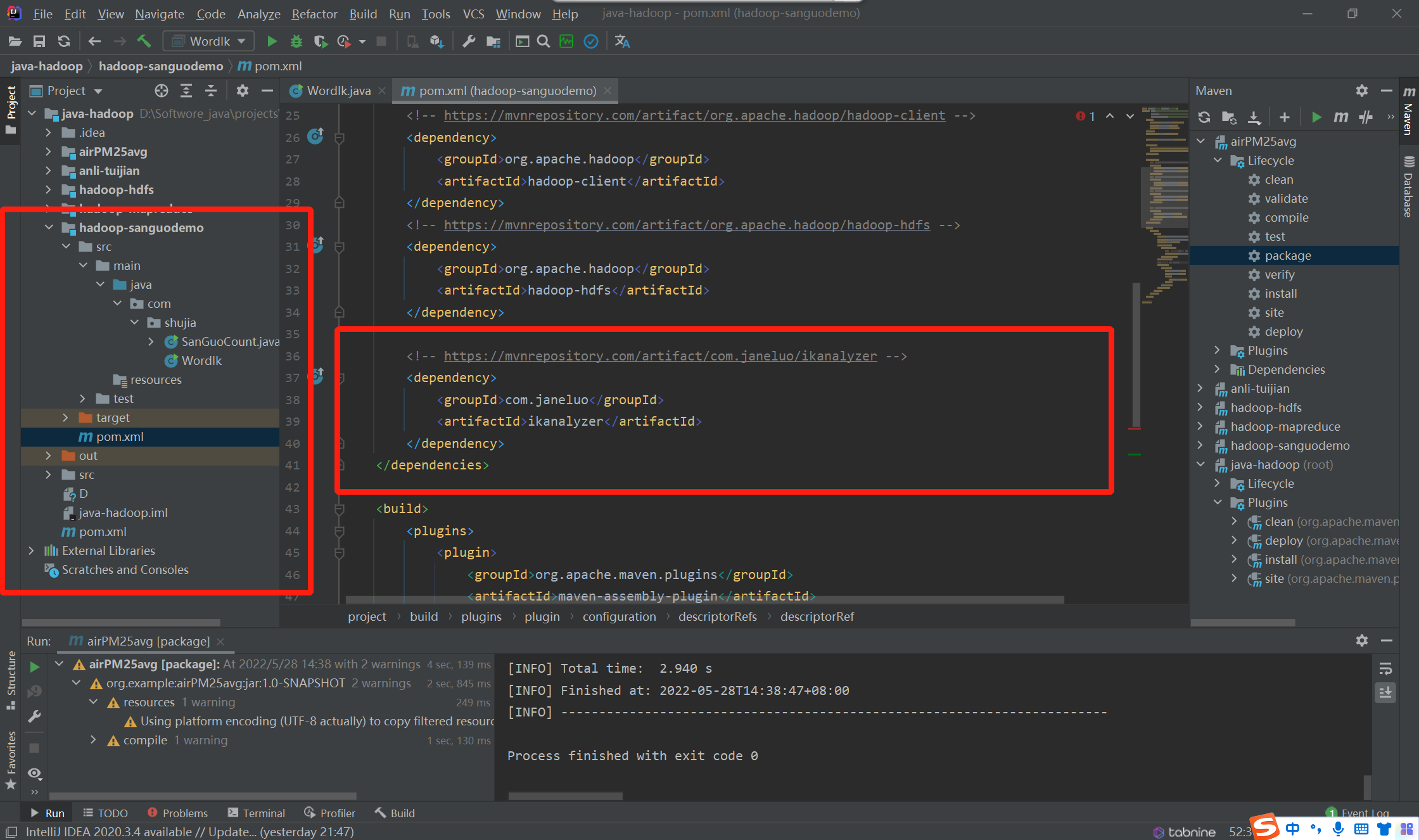Click the Translate icon in toolbar

pyautogui.click(x=622, y=42)
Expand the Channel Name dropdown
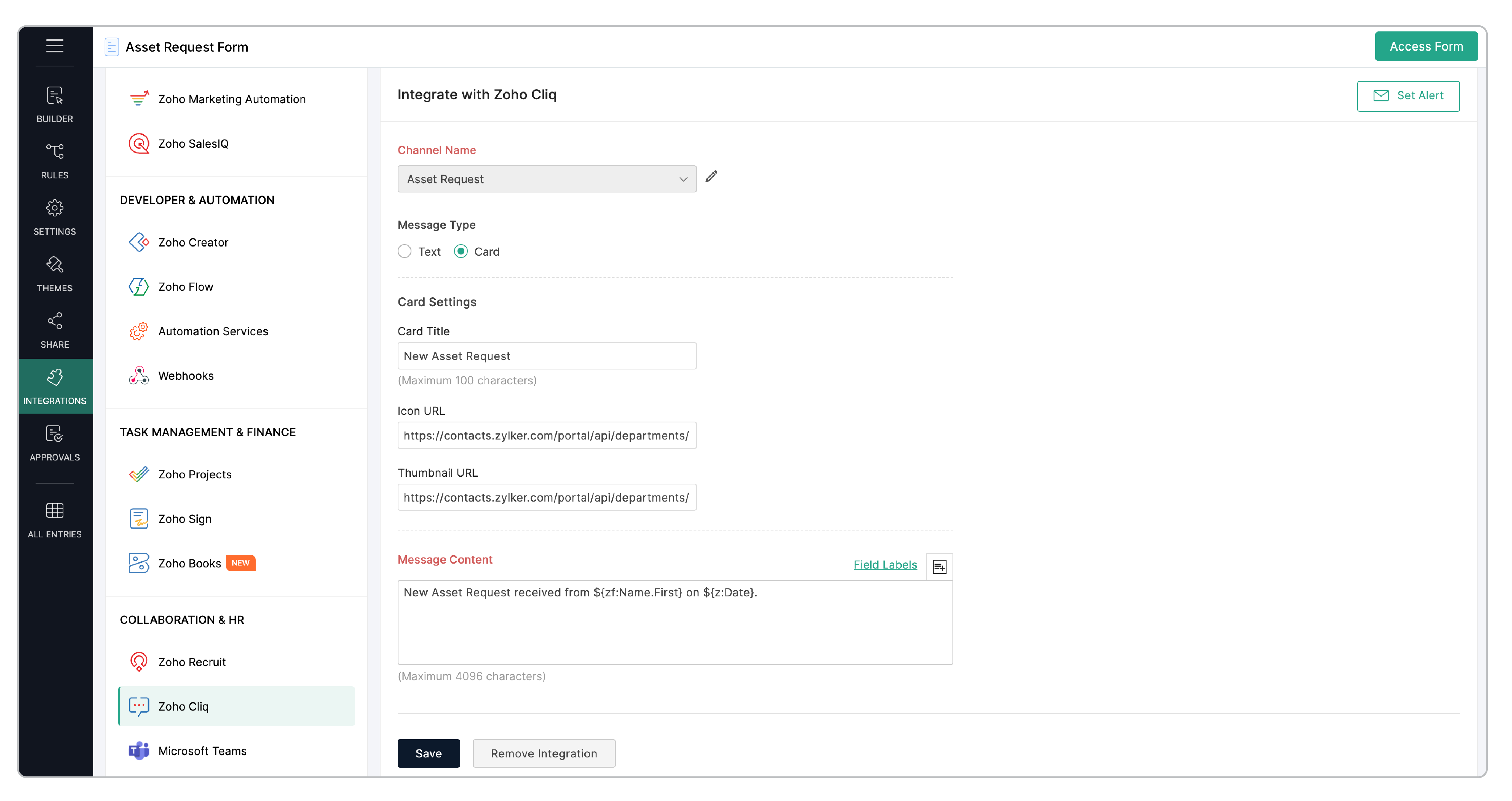This screenshot has width=1512, height=801. (547, 179)
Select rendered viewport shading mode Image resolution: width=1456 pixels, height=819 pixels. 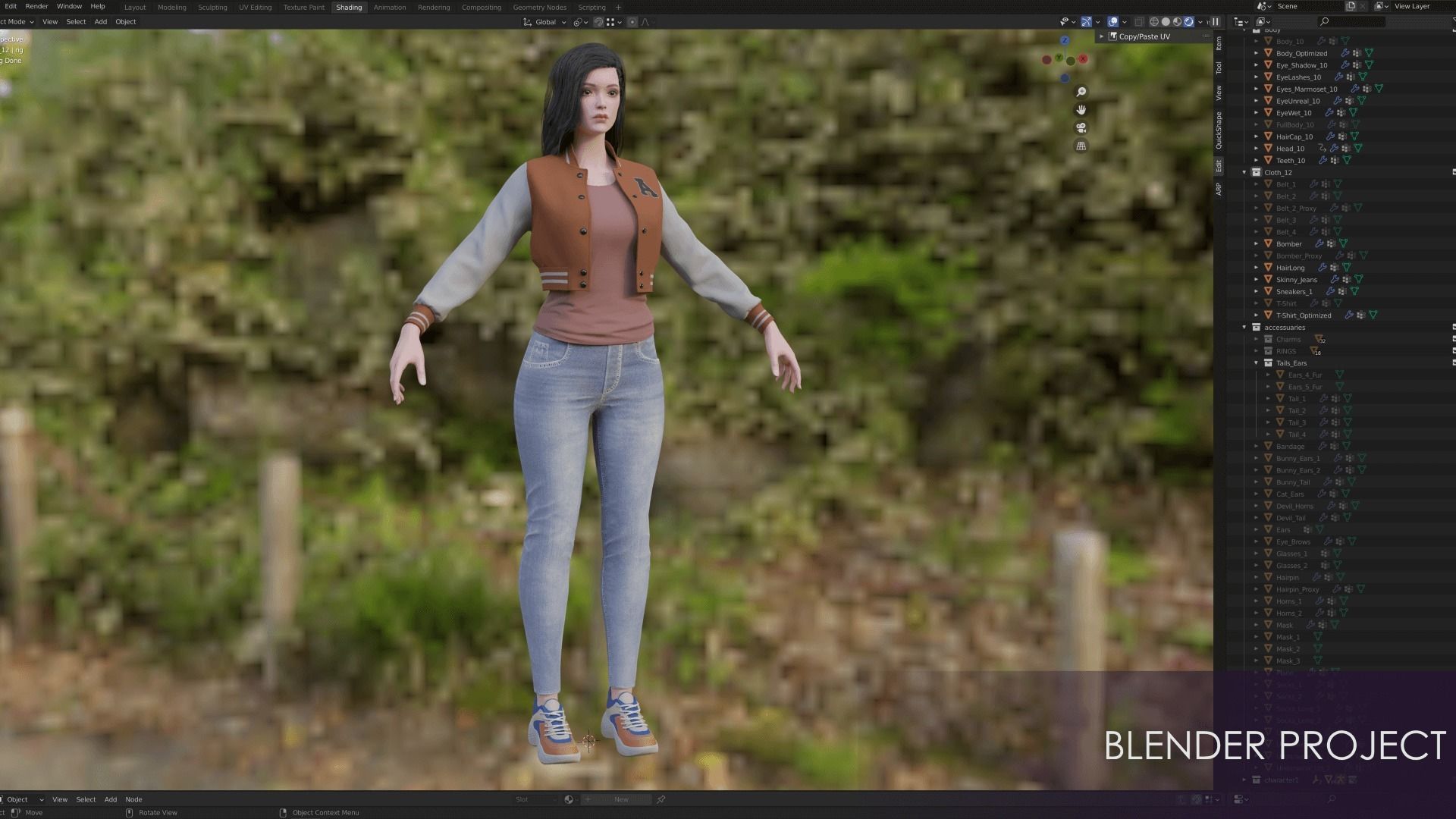pyautogui.click(x=1189, y=22)
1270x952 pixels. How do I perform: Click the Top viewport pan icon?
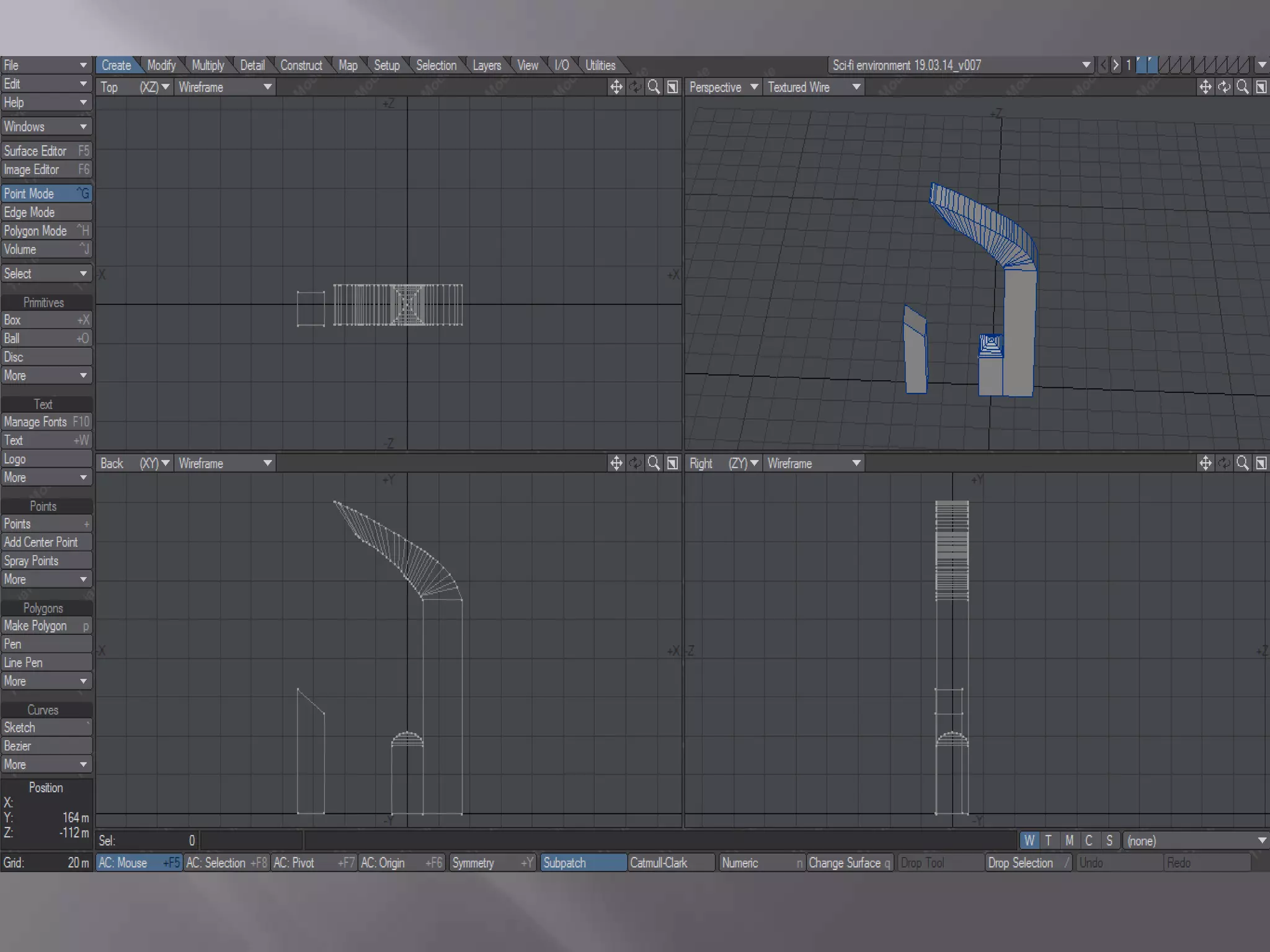(x=616, y=87)
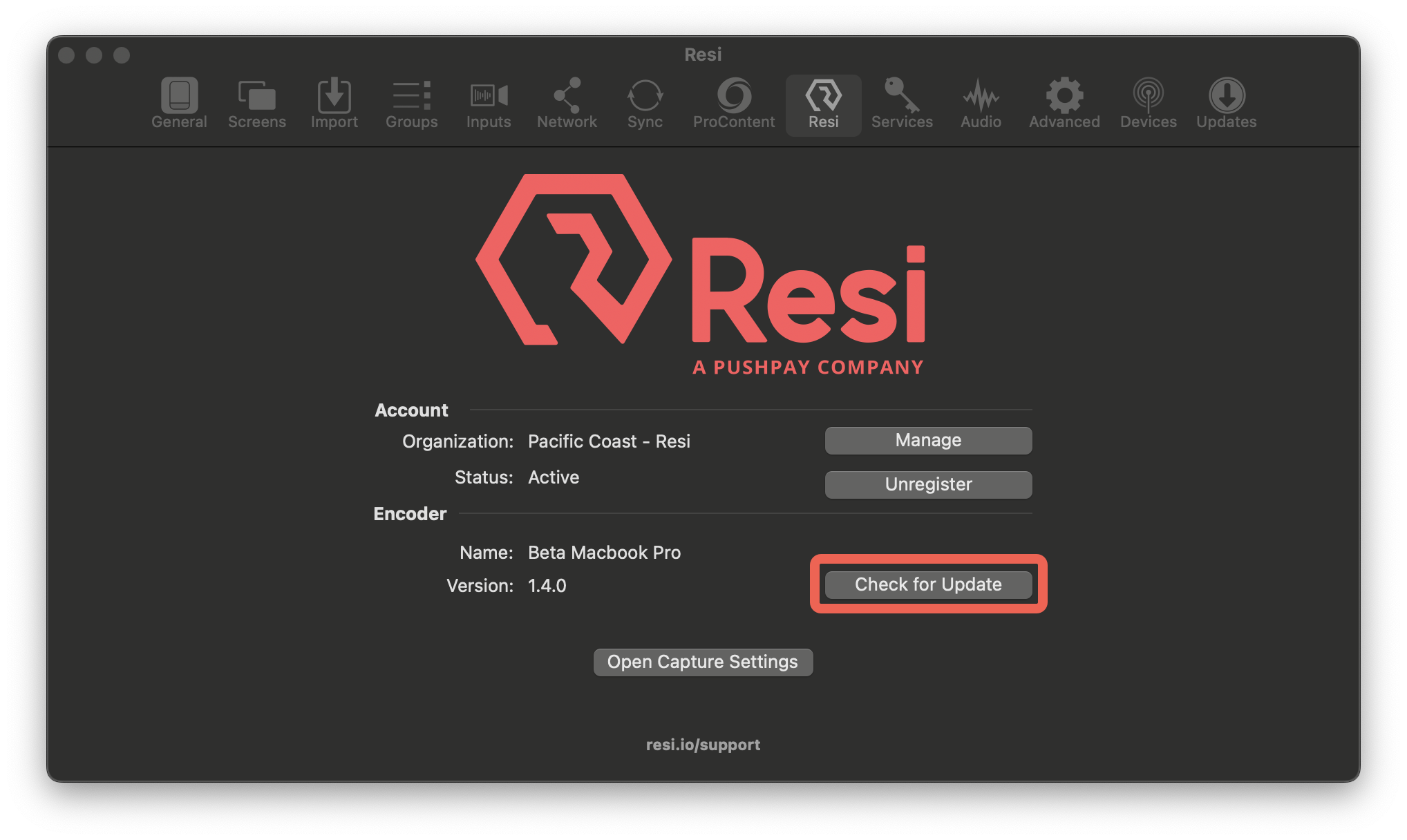
Task: Open the General settings pane
Action: pos(179,104)
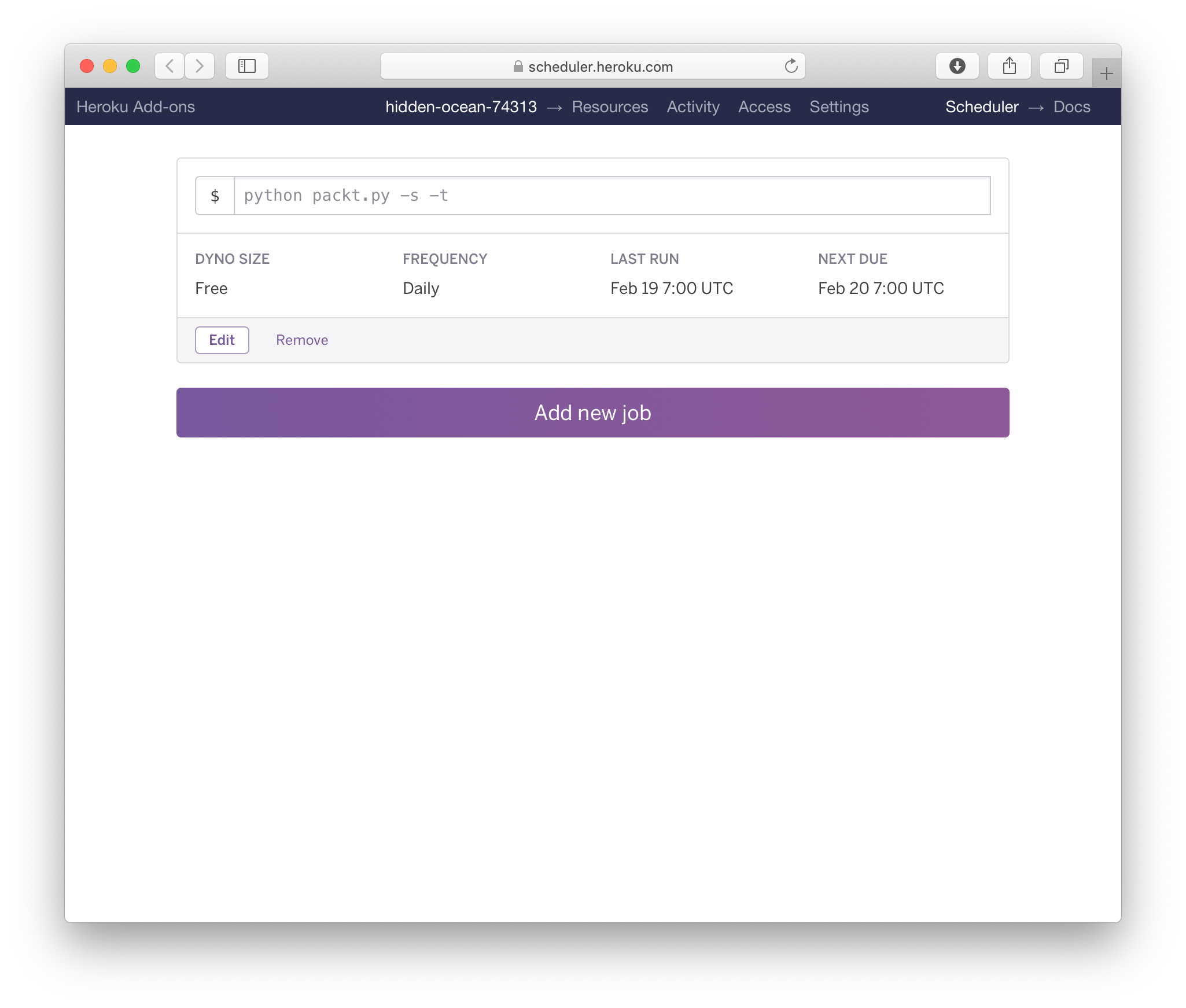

____

● What is expected: Would you print, exactly as they appear, the lines from the line with "1270x952 pixels. How" through the end of the entries above, leaving out the pictures?

● Answer to the problem:
1270x952 pixels. How do I perform: Click the Top viewport pan icon?
(x=616, y=87)
Task: Open the General settings pane
Action: pos(179,104)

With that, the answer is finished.